I know that if I have kids I'm gonna have trouble proving to them I existed before they were born.
Josiah Foster
>tfw qt socially awkward short stacked girl likes me >but she's too fucked in the head to try anything never put your dick in crazy boys
Jack Lee
>yfw we have the Terminator as VP
Josiah Taylor
STOP SPAMMING THE FUCKING CATALOG
Anthony Myers
Make me gaylord.
Kevin Wilson
...
Cameron Jones
No you don't; you've got a fucking Christian evangelist one of the dumbest groups of people in your fucking country.
William Wright
Red hair goes straight to white, not grey.
Trump uses blonde coloration.
Austin Roberts
Your inauguration will be next month
Nicholas Anderson
Agedfag here. (Oldfag as well, been here all summer)
It's not that cameras didn't exist, it's that getting the end result, a photograph, was far more of a pain in the ass than it is today, and keeping them around even more so.
You have to understand that the ability to just whip out your phone that you have on you 24/7, take a picture, instantly see if it is framed properly, in focus, properly lighted, doesn't have your god damned thumb in the way, not motion blurred, and has your god damned eyes open, all instantaneously without paying a fucking cent is fucking magic. And then the photo gets uploaded automatically to the 'cloud' or shared on your normiebook or whatever so that in theory it is available to anyone anywhere anytime in the world mere seconds after you took the photo. . First you had to have a camera, which did only one god damned thing, be a camera, and you had to have it with you. 99.9% of the time you didn't have it with you, because it was a large, heavy, delicate bulky thing that was a pain in the ass to carry arouind your neck, so unless you planned ahead of time that you wanted to get specific photographs of something, you didn't. Then you had to have film, this cost money for each shot. If my failing memory is correct, it was around 24 exposures per roll, and that counts for every photo you shot, not the ones you kept. And you had to shoot the whole roll before you could get it developed, or the pictures would go to waste. Only shot a dozen or so pictures at thanksgiving? You waited until chirstmas to finish the roll, and got it developed then, meaning it was often months before you got to see the first photos you shot. Of course you couldn't preview or review your photos, so you generally had no fucking idea how they turned out until you developed them.
...cont
Hudson Jackson
cont...
Development, this cost real money & was typically an overnight thing, until those fancy one hour photo places came out. Keep in mind that an actual person worked in this labs, so if you are shooting pictures of your junk, the minimum wage worker at the photo hut is making copies of them to take home. So, days if not months after you shot the photos you finally get to see what they look like, and they fucking suck. Point & shoot auto cameras were terrible, and unless you really knew your shit regarding film iso ratings, shutter speeds, focus, lighting, etc. easily more than half of the pictures you shot and paid for are worthless blurry dark muddy garbage. If you wanted actual good photos, you needed a photographer who knew what the fuck they were doing. So, you have a couple photos that are good, and pay for extra prints for everyone that you want to want to pay to physically postal mail them to. More often then not they just got thrown into a shoe box until they eventually theoretically got put in a photo album that got stacked somewhere to collect dust.

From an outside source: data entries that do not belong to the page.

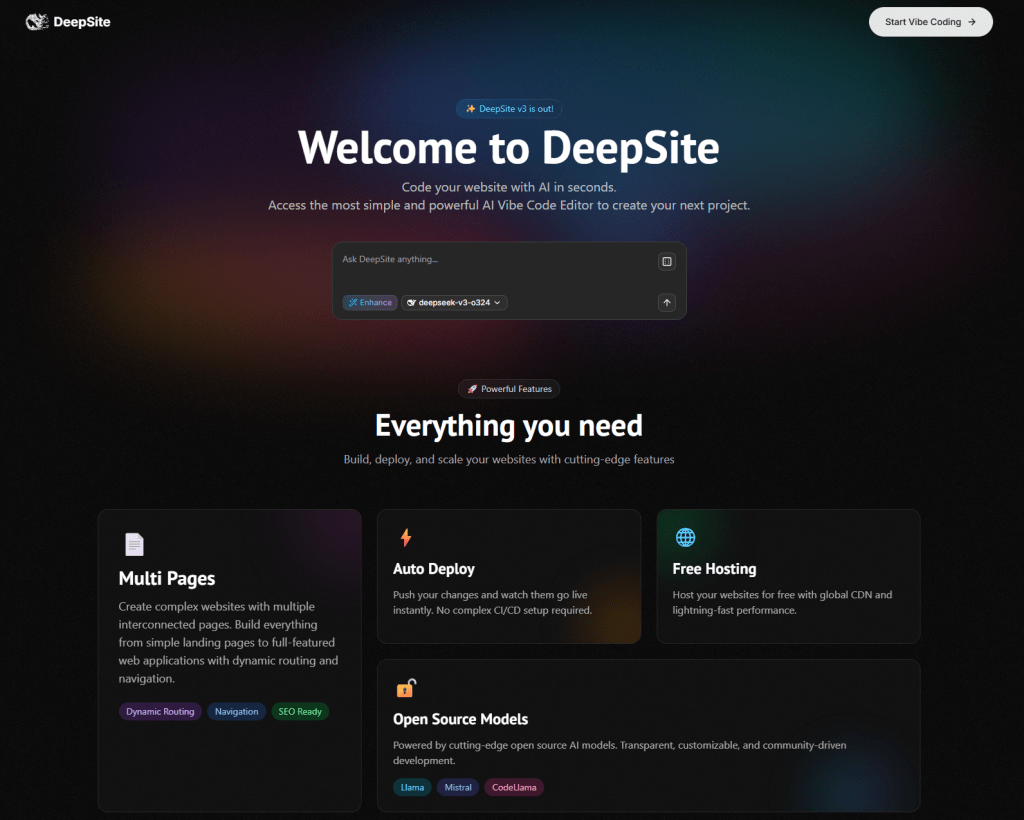The image size is (1024, 820).
Task: Select the Navigation tag
Action: click(x=237, y=712)
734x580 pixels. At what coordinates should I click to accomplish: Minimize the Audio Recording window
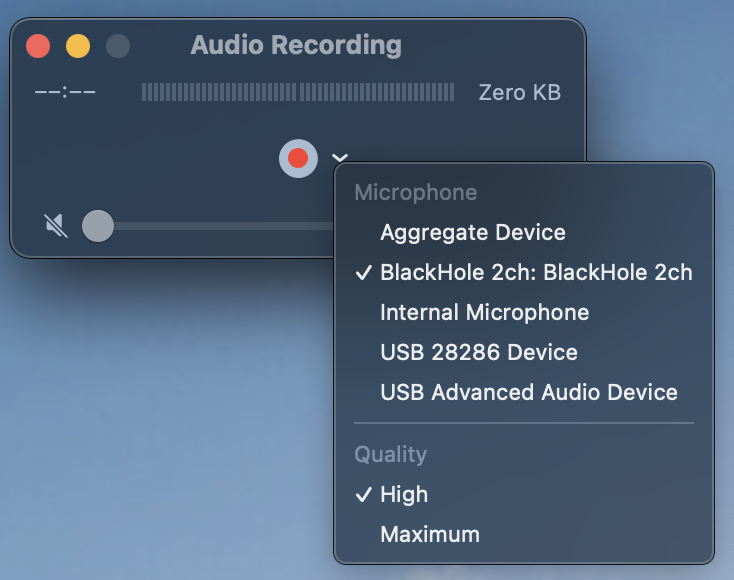[x=78, y=46]
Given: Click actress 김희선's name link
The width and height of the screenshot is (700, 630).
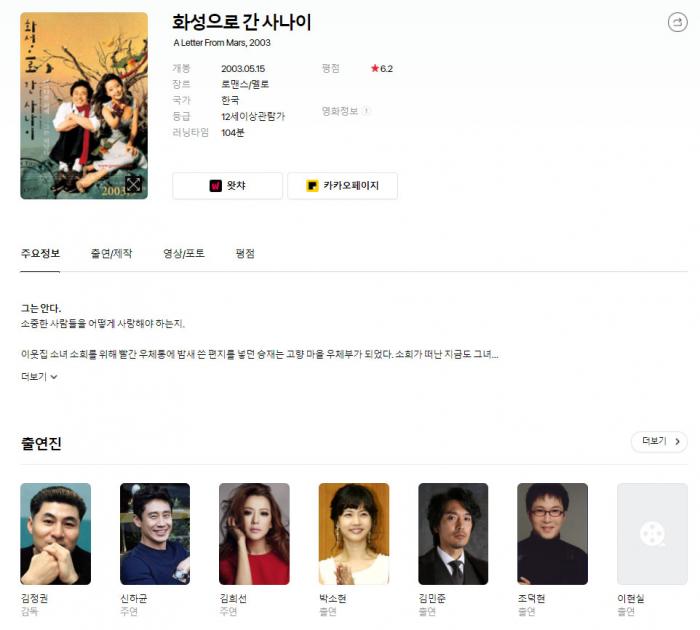Looking at the screenshot, I should point(233,598).
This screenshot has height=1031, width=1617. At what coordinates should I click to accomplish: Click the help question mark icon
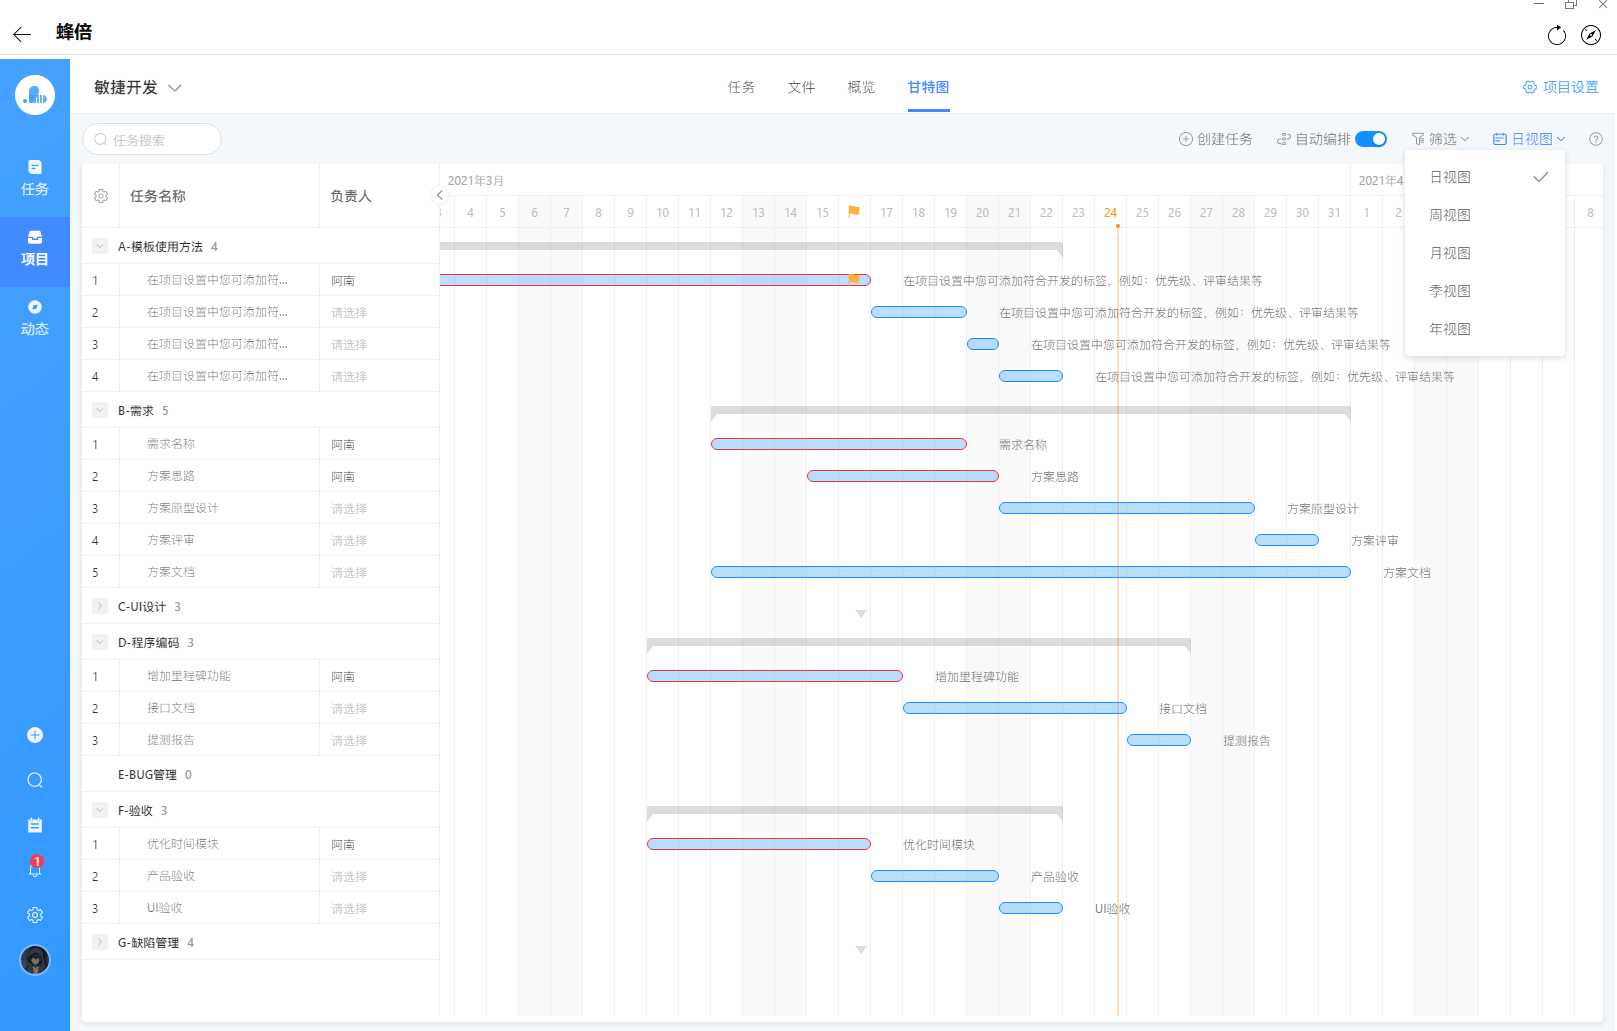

And if by chance that album got kept and packed in the many moves throughout life, didn't get destroyed in any floods or fires, and properly found, sorted, and distributed to heirs when parents died, then you might still have a few dozen blurry dark faded pictures of your younger self stashed away in some closet somewhere. Then there might be some photos published in school yearbooks, and that's pretty much it for photographic evidence that nearly any pre-millenial existed.